Meursault is no hero, but he is a martyr.

I picked up the book because I knew the author was an existentialist. When I read the book, I was shaken to my core; it was nearly as if I was looking into a mirror. Meursault is completely honest nearly all the time, is amiable enough, and accepts the absurdity and futility of life. That he is unmoved by the emotions that most people feel is not his fault, and that he will not fake them is to his credit; I am not so honest. When he (arguably) accidentally kills in a moment of panic, he becomes a victim of xenophobia, and is killed because he will not lie or pretend to have sensibilities that most people have the sense to fake.
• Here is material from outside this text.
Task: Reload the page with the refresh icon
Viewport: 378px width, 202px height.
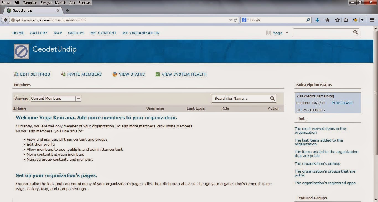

This book is depressing, I think, but this archetypical existentialist character has a lot to teach if one can understand his motivations--or lack thereof.Incidentally, I highly recommend _The Plague_ as a second course; I haven't finished it yet, but it appears to show another archtypical existentialist behaving in a more life-affirming way--which may help me and anyone else who finds the absurd tedium of life pointless and tiresome.
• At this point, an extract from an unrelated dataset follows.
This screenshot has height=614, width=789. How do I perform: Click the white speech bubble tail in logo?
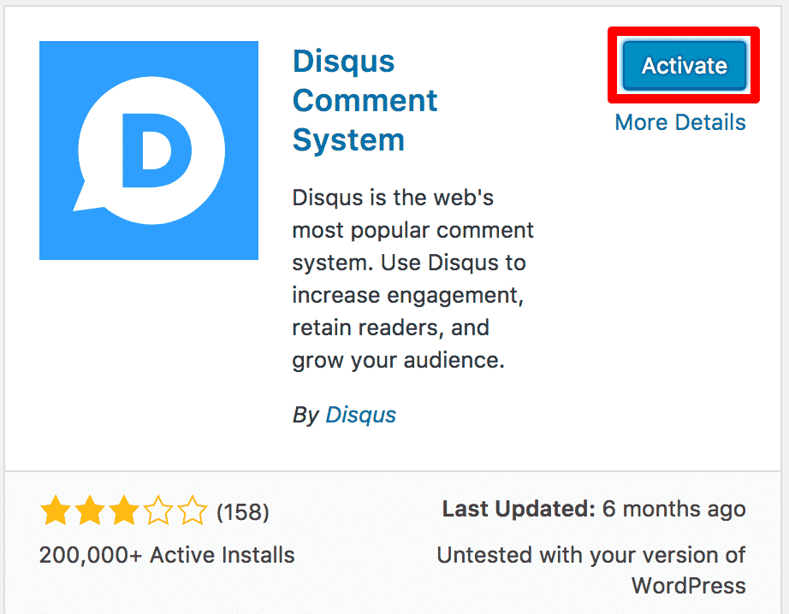point(88,198)
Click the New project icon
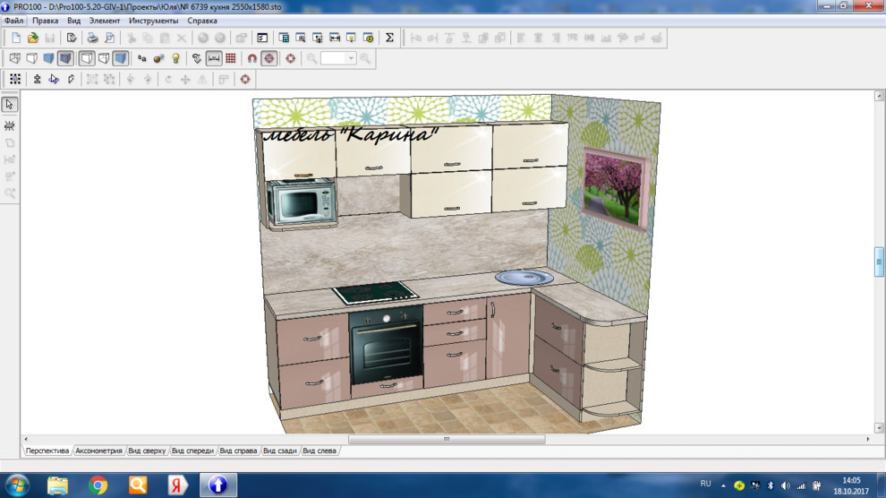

My favorite book of all time

A book about the "Absurd" hero... A man who can only enjoy the moment, with no thought of the future or the past, who does only what feels good at the moment... who is not ruled by the monotonous machinery of the world, who refuses to set routines... and yet becomes entangled in the impersonal machinery of society.By the way, this book is about as un-autobiographical as is possible for a book to be. Yes, Camus grew up in Algiers and loved to swim, but he was primarily a thinker; he was utterly incapable of turning off his mind and thinking everything through. He philosophy was completely opposed to the Meursault's view of life. Yet, like me, he found in Meursault a certain honesty, of living consistently, without faking emotions and conventions. But it was ultimately against Meursault's attitude that Camus fought in his books and essays. It is a philosophical novel, and no doubt people will be turned off by anything that challenges them, but definitely give this book a chance. It has more to say than all but a handful of books five times the length of this one. I read it almost ten years ago for school, and have read it a half dozen times since, as well as every other novel Camus wrote... those for my own enjoyment. Put aside that King book for a week and read one of the greatest books ever written.

Great book

I had to do a paper on this book in which I researched Albert Camus. He wrote this book as an autobiography. The protagonist felt and acted as Camus would have, and ultimately showed Camus that he needed to change. There is nothing wrong with Mersault - he is just living life for his own enjoyment. Why should he care about god? A splendid book.

One of my favorite stories!

This is one of my favorite books. I first read it in high school and fell in love with it. Mersault (the main character) finds himself guilty of murdering an Arab. The book soon reveals it is his lack of involvement in society that stands trial. I strongly recomend this books for those that are interested in existentialism.